▶ _Your goal_
Determine the number of lines below that contain "computer". Write nothing but that number.

Items from a data source:
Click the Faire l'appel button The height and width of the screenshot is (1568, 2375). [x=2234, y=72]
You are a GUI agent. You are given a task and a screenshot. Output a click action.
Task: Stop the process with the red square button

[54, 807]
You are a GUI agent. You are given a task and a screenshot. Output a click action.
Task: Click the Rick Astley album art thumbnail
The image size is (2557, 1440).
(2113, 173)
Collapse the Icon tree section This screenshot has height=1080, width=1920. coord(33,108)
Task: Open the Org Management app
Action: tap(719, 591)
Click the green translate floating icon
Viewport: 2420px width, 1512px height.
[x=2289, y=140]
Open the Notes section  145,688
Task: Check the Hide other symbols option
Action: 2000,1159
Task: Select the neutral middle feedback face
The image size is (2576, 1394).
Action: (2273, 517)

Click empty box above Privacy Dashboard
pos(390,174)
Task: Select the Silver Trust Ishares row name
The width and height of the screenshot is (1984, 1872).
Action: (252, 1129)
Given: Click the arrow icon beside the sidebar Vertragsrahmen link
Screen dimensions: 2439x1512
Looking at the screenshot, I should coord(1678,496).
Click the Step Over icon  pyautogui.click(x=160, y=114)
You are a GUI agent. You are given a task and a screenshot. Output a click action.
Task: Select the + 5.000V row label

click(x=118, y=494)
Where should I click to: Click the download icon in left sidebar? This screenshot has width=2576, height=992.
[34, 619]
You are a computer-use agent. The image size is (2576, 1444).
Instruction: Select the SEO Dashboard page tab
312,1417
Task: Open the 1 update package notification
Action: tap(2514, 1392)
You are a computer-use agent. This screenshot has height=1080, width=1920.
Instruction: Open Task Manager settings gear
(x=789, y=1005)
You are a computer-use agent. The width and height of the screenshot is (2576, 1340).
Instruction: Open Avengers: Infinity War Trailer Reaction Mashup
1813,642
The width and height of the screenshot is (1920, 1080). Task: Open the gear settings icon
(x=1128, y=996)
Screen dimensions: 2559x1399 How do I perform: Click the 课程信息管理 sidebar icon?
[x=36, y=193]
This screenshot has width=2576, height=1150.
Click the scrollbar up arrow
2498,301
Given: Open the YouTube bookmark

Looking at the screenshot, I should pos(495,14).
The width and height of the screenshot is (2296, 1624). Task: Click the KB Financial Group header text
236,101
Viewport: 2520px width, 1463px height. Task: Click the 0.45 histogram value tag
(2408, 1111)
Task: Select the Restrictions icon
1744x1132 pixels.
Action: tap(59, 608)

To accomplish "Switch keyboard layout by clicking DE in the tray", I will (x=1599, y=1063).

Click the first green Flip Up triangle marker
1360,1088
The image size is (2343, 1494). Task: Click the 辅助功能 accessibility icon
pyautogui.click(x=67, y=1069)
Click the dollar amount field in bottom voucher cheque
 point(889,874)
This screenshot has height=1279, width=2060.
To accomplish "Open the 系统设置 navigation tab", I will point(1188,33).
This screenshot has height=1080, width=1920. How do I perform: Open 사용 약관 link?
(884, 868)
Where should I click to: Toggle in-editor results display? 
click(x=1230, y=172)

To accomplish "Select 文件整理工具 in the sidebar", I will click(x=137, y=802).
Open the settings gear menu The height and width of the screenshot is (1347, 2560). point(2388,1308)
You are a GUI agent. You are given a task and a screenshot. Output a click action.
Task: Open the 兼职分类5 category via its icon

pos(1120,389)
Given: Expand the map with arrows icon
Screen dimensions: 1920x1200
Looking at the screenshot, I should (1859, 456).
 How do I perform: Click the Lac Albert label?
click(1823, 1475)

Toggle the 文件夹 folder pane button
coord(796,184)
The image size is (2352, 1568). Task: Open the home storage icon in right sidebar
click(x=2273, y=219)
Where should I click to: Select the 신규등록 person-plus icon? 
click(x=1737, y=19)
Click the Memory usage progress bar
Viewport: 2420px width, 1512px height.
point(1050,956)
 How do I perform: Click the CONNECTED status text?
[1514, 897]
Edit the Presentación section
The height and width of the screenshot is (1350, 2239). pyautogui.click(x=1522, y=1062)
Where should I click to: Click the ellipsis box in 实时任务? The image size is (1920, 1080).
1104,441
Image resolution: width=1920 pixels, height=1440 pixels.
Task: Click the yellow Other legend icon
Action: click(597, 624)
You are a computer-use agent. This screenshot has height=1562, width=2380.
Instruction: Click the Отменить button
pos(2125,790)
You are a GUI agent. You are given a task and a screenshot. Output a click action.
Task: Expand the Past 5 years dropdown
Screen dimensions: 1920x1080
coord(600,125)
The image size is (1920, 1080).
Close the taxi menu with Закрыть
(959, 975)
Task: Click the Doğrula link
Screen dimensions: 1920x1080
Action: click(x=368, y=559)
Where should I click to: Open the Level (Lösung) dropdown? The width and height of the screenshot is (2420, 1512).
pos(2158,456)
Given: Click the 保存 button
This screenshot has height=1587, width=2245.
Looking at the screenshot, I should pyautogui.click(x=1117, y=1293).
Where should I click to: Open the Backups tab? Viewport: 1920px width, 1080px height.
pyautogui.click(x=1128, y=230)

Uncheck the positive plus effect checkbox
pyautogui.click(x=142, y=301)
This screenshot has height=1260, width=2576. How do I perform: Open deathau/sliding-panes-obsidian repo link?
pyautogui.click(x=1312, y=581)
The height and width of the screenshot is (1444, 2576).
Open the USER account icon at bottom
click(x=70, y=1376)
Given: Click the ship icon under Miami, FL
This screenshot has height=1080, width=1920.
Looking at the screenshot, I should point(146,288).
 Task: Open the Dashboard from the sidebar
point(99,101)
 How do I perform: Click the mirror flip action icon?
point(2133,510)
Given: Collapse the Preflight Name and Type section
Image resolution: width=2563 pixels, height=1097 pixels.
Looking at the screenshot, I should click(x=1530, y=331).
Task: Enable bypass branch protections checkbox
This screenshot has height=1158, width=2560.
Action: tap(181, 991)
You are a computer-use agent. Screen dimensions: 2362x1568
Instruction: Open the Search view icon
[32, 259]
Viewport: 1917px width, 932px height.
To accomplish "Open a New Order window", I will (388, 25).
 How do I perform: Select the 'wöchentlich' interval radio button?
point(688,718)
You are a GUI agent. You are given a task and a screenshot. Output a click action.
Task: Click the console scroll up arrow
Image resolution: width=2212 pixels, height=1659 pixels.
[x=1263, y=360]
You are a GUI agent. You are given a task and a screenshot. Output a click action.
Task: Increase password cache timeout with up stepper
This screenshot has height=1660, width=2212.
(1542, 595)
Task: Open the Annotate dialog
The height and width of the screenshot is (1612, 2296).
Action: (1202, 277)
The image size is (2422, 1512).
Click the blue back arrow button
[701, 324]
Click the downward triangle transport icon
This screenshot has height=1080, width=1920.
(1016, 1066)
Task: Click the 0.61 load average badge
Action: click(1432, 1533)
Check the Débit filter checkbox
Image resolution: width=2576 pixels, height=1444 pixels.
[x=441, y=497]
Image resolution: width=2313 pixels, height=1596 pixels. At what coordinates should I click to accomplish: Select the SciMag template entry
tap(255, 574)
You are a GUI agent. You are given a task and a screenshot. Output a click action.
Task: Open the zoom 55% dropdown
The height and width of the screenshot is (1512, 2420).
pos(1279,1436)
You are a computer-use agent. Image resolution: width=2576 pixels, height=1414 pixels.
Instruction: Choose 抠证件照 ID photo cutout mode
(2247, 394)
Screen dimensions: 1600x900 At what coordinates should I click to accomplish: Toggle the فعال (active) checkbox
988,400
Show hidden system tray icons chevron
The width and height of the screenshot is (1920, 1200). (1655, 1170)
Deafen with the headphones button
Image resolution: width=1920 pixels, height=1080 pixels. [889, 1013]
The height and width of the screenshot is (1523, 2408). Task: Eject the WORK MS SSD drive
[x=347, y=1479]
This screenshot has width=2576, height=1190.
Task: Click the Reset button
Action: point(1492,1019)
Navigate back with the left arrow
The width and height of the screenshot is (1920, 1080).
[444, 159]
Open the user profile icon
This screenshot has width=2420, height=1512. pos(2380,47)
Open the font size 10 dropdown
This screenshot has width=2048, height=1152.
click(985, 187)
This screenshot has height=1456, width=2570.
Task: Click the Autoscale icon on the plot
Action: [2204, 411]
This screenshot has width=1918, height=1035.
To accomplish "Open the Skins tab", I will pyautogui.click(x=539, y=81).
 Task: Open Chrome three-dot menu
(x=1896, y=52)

▶ _Output below_
6